“One feature of weeds is always evident,” opines the botanist F.H. Montgomery in the introductory pages of his guidebook Weeds of Canada and the Northern United States (Ryerson Press, Toronto, 1964). “They are plants that grow where they are not wanted or desired; we might say they are plants out of place.” What about a word, I wonder? Might a word that is out of place take root and, stubbornly, flourish?
Botanical descriptions possess a lush, evocative vocabulary. To a botanist, each term has a precise meaning; to a non-botanist, the technical terms bristle with potentiality. What happens if we repurpose these words poetically?
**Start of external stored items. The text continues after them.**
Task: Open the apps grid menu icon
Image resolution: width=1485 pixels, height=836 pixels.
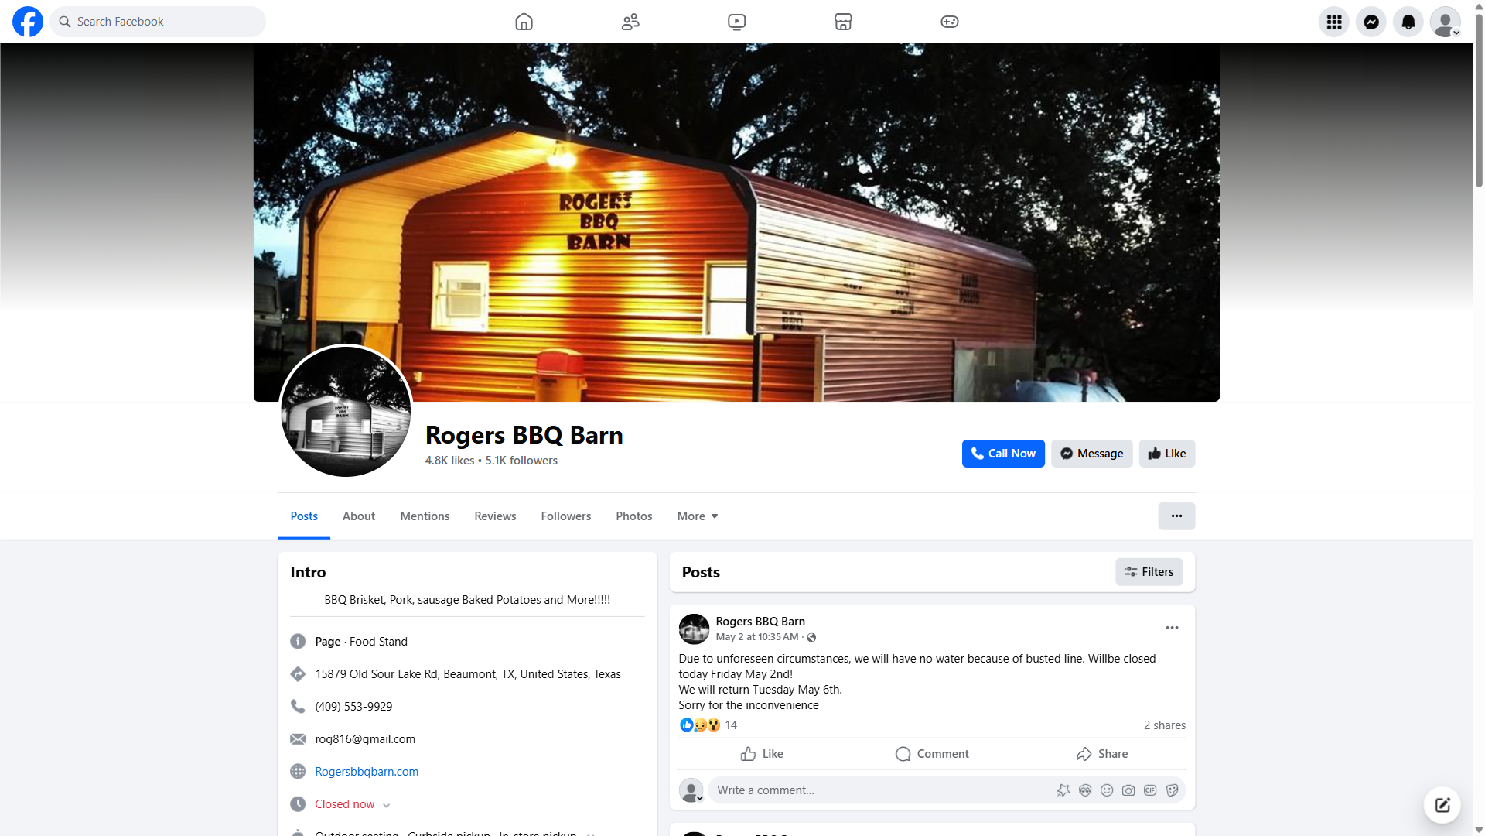Action: coord(1334,22)
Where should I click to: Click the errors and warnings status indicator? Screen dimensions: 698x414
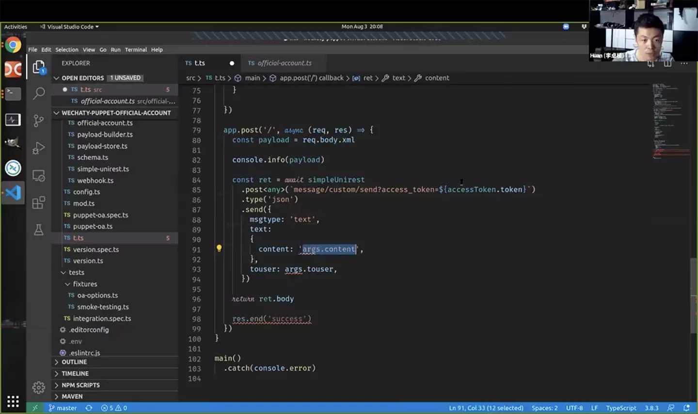[114, 408]
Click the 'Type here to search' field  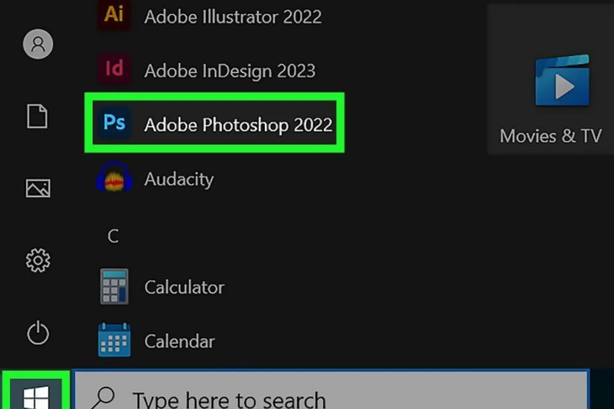tap(229, 397)
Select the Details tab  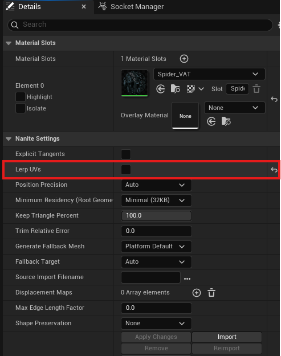pyautogui.click(x=46, y=7)
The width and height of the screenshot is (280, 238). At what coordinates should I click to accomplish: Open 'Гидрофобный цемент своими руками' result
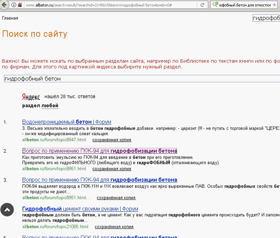click(x=80, y=209)
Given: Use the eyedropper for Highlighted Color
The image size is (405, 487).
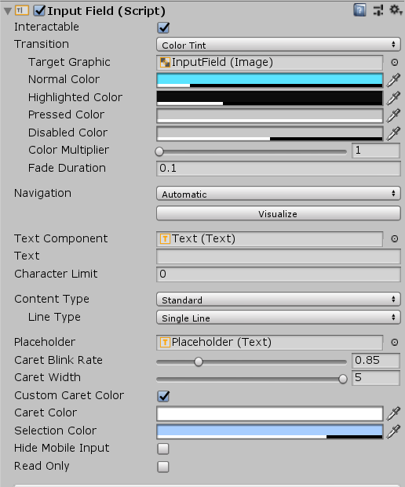Looking at the screenshot, I should coord(393,98).
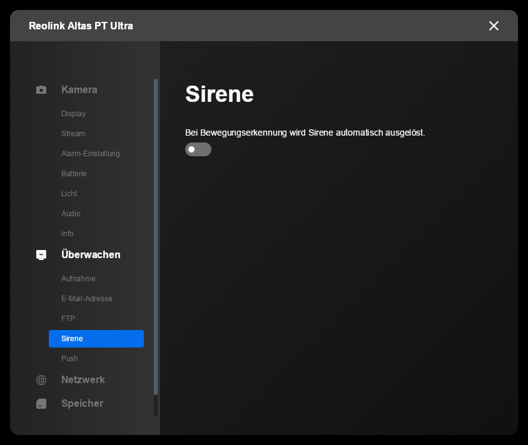This screenshot has width=528, height=445.
Task: Open Aufnahme recording settings
Action: [x=78, y=279]
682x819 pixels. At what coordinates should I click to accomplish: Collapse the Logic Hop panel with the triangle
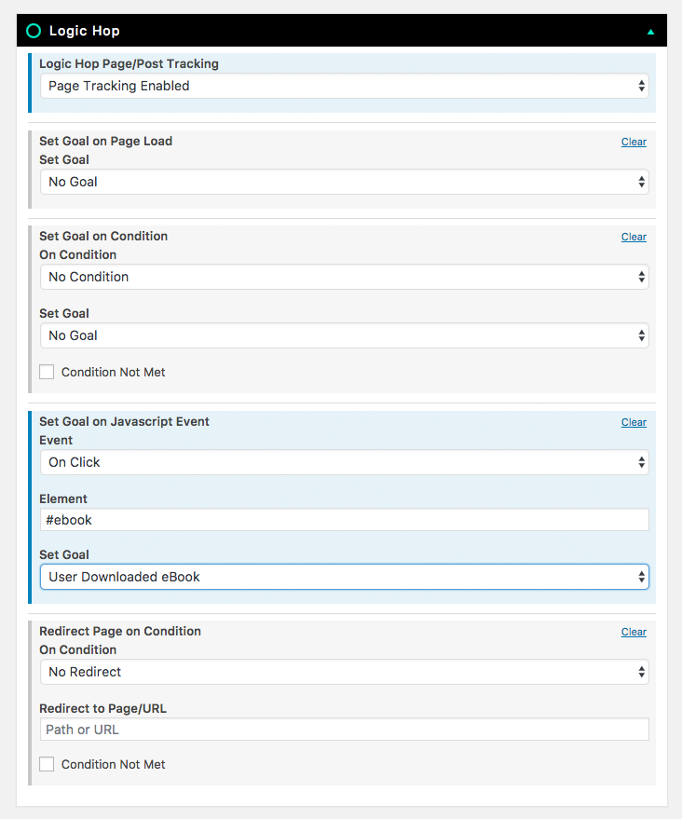pos(650,32)
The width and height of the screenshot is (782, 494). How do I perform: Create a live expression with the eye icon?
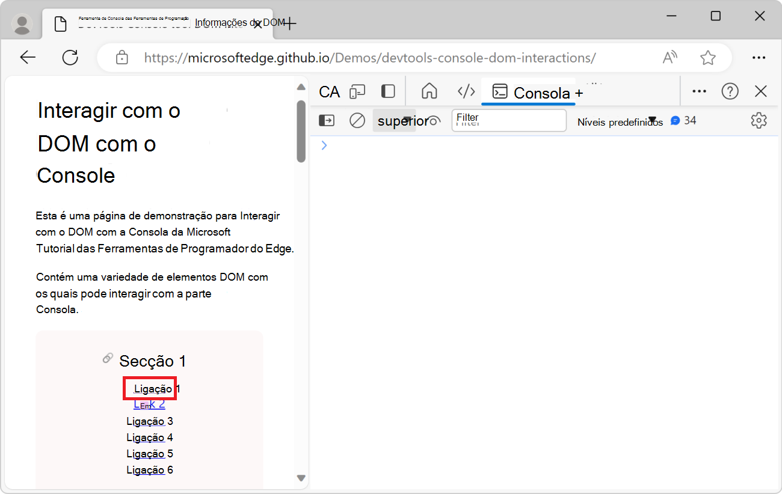click(x=434, y=120)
Here, for example, is Montgomery’s write-up under the heading “Orpine Family”:
A perennial plant with densely matted, creeping stems covered with small, overlapping succulent leaves, yellowish-green in colour. The flowers are about ½ inch in diameter in small clusters and with bract-like leaves around them. There are 5 small sepals; 5 yellow, elliptical, sharp-pointed petals. The fruit consists of a number of beaked pods containing many seeds. This species is usually abundant in soils with a limestone substrate. Native of Europe and Asia and probably introduced into America as a rockery plant and has become established in the wild. Occasional to common from Newfoundland to Ontario, south to West Virginia and west to Minnesota and in Washington.
Here, then, is my poem “Orpine Family”:
when
she’s most elliptical … is she
off-rocker
or just getting more rockery?
overlapping
in the substrate and wild.
use
the established value for density.
covered.
content. content.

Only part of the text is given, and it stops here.